Levitt's book

Doug Henwood dhenwood at panix.com
Mon Sep 23 14:12:23 PDT 2002


Excuse me for serially posting bits from this week's ish of Business Week. The mag features excerpts from Arthur Levitt's book on his years at the SEC. Two choice excerpts, chosen for partisan balance:


>When I arrived at the Securities & Exchange Commission in mid-1993,
>I found nearly all of Corporate America lined up against the "gnomes
>of Norwalk," otherwise known as the Financial Accounting Standards
>Board. The controversy raged over whether companies should treat
>stock options as an expense against earnings on their income
>statements, just as they treat salaries, bonuses, and other forms of
>compensation. Corporations insisted they should not, since no money
>actually flowed from company coffers. The FASB, the independent,
>private-sector body located in Norwalk, Conn., that sets accounting
>standards, said they should. To the FASB, options had real value to
>their owners, and involved real costs to shareholders. In June,
>1993, it voted unanimously to seek comment on a rule that would make
>companies put a fair value on their stock option grants and record
>that number as an expense.
> Corporate lobbyists, outraged by the FASB's perfidy, persuaded
>Congress to hold hearings. The pressure from Silicon Valley's
>high-tech companies, whose lack of revenues and weak profits made
>cash compensation difficult, was intense. Even the Clinton
>administration opposed the rule.
>Senator Joe Lieberman, the Connecticut Democrat who would become Al
>Gore's running mate in 2000, led the charge. He introduced
>legislation to bar the SEC from enforcing the rule. In addition,
>Lieberman wanted to strip the FASB of authority by requiring the SEC
>to ratify each of its decisions, in effect relegating private-sector
>standards to mere recommendations.
>Lieberman didn't stop there. He also sponsored a Senate resolution
>that declared the FASB proposal a cockamamie idea that would have
>"grave consequences for America's entrepreneurs." Joining him were
>numerous Republicans and a smaller group of so-called New Democrats
>who prided themselves for their pro-business positions, especially
>toward Silicon Valley, the fount of large campaign contributions. By
>saying that stock options were essential to one particular segment
>of the economy, they were arguing, in effect, that transparent
>financial statements should be secondary to other political and
>economic goals.
> While Lieberman's bill did not pass, his resolution did--by an
>overwhelming 88-9. Though it was nonbinding, it was an unmistakable
>signal that Lieberman had the votes to stop the FASB if it pushed
>ahead. I, too, was lobbied hard. In my first few months in
>Washington, I spent about one-third of my time being threatened and
>cajoled by legions of business people. I recall a discussion with
>Home Depot (HD ) Chairman Bernard Marcus, who became increasingly
>animated throughout our meeting, at the end of which he warned:
>"This will be a terrible blow to the free enterprise system. It will
>make it impossible to start up new businesses."

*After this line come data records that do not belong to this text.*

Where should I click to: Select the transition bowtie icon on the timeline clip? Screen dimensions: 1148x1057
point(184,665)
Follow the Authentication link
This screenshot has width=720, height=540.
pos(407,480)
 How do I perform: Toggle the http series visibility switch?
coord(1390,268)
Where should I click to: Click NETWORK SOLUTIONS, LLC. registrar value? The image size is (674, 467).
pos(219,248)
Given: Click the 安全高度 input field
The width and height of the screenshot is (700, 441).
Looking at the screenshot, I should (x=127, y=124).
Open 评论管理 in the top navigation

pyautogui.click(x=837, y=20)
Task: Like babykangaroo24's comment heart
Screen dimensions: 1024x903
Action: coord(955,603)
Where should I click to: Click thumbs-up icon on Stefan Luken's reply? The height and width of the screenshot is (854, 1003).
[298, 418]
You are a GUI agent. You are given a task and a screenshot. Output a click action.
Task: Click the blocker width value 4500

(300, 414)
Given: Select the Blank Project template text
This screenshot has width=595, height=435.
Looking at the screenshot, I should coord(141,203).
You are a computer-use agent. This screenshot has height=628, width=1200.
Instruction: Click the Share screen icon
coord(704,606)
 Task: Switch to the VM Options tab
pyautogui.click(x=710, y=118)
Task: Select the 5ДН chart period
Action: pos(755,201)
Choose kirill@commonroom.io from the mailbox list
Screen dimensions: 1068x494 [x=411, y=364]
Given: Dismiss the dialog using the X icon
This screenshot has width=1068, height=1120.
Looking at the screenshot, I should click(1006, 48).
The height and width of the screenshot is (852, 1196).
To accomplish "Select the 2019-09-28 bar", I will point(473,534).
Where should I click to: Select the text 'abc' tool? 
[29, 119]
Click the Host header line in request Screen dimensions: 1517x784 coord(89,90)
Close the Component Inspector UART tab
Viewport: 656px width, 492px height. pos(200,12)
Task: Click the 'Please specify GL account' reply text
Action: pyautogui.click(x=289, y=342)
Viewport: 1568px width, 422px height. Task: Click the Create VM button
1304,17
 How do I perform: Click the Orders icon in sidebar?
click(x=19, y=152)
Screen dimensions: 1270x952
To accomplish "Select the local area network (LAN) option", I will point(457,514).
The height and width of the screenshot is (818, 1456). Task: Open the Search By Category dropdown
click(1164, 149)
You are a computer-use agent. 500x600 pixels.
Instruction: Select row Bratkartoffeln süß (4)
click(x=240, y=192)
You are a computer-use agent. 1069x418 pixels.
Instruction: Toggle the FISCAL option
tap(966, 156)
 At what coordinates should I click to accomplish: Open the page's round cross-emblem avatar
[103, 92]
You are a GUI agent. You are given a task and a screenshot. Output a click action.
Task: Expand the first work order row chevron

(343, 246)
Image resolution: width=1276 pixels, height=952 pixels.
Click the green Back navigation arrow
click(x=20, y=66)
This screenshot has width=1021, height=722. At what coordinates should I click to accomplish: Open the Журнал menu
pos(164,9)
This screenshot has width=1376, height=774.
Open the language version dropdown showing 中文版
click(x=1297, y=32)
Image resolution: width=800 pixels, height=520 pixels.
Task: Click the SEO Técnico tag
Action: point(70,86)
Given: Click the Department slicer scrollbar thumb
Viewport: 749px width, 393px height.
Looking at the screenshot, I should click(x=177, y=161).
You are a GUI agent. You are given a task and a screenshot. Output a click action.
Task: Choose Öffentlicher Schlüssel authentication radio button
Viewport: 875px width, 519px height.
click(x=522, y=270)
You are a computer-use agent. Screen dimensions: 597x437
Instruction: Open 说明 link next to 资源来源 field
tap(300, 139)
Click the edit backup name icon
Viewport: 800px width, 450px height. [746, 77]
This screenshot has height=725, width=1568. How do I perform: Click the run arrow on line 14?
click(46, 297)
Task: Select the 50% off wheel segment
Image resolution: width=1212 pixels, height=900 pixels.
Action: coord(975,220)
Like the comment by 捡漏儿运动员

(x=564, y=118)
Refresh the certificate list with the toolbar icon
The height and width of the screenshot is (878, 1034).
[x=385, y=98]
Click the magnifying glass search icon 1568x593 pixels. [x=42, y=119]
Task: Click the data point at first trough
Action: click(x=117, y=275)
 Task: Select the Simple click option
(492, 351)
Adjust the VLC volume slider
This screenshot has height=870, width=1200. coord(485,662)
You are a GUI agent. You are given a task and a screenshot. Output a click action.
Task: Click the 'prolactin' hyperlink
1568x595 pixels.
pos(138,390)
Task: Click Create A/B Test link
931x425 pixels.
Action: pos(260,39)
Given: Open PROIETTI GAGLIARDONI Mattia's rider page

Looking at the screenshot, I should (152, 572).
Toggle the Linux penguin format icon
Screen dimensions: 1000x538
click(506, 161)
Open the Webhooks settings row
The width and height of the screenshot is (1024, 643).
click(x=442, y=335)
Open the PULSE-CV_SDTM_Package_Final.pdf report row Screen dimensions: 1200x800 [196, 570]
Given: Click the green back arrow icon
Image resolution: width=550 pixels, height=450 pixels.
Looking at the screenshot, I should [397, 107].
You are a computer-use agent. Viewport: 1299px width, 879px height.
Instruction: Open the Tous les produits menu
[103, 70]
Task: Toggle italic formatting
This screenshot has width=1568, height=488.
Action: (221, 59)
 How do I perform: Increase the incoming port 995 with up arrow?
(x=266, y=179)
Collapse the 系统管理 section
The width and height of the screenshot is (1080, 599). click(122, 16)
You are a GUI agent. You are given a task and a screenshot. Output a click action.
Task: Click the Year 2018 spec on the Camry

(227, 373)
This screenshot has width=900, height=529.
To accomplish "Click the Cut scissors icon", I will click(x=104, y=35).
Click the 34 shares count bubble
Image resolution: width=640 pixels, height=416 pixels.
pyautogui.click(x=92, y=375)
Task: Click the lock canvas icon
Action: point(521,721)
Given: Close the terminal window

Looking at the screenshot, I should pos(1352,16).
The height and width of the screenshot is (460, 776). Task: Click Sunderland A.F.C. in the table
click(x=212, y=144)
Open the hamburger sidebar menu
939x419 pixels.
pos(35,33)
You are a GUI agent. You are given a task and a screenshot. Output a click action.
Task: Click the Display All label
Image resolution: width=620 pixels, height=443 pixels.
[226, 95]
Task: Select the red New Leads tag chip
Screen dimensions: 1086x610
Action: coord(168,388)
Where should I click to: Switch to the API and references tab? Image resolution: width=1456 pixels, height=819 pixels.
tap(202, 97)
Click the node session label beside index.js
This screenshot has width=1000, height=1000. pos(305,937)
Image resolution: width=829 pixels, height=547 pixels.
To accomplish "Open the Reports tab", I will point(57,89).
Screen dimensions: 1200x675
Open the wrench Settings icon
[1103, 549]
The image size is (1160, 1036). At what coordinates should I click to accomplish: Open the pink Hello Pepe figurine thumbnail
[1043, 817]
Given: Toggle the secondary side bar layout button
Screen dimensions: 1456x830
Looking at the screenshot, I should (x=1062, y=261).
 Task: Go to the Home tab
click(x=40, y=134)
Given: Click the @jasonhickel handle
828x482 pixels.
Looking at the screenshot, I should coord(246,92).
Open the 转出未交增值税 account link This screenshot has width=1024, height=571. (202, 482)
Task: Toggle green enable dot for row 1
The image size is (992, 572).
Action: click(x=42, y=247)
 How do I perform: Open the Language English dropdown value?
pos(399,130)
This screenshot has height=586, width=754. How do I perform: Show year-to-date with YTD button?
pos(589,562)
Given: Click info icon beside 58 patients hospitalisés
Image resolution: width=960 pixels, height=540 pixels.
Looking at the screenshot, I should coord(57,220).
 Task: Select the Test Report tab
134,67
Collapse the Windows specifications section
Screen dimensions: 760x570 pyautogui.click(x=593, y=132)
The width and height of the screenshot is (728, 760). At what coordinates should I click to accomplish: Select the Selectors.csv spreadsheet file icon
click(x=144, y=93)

>The accountants also opened the campaign contribution spigot. The
>Big Five firms, individual partners, and the AICPA pumped gobs of
>money into the election coffers of Congressional candidates and the
>Bush campaign. Altogether, they gave $14.5 million in the 2000
>election cycle, according to the Center for Responsive Politics, a
>nonpartisan research group. The center lists the industry as No. 27
>in total contributions, out of 122 sectors it ranks. That puts
>accountants above the defense industry but below telecoms.
> Boy, did those donations get results. Not only could the AICPA
>get lawmakers to contact me on demand, it also persuaded the Senate
>Banking Committee's securities subcommittee to hold a hearing; its
>chairman, Minnesota Republican Rod Grams, had received $60,000 from
>the industry. (He would lose his reelection bid that November.)
> Accounting firms also got their clients to weigh in. In a
>September, 2000, letter, Enron Chairman Kenneth L. Lay said that
>Enron's use of Arthur Andersen as both internal and external auditor
>was "valuable to the investing public...given the risks and
>complexities of Enron's business...."
>Around this time, I received an ominous phone call from Senate
>Banking Committee Chairman Phil Gramm, who opposed the rule but who
>had a finely tuned sense of fair play. The Texas Republican warned
>me that his GOP colleague, Alabama's Richard Shelby, was preparing
>an "appropriations rider" to our funding bill that would bar the
>agency from spending taxpayer funds to enforce the rule. A similar
>rider was in the works on the House side. Gramm advised me to cut a
>deal with the accountants, or else the riders would pass.
> Alarmed, I called Senator Trent Lott, then majority leader, at
>home. I pleaded with the Mississippi Republican not to let this
>important issue be resolved by dead-of-night appropriations riders.
>"No matter what you think about the issue," I said, "the process
>should be aboveboard." I told him that such publications as The New
>York Times, Washington Post, and BusinessWeek had all endorsed the
>rule. "Well, Arthur," Lott said, "I'm not familiar with what you're
>proposing to do, but if those liberal publications are in favor of
>it, then I'm against it."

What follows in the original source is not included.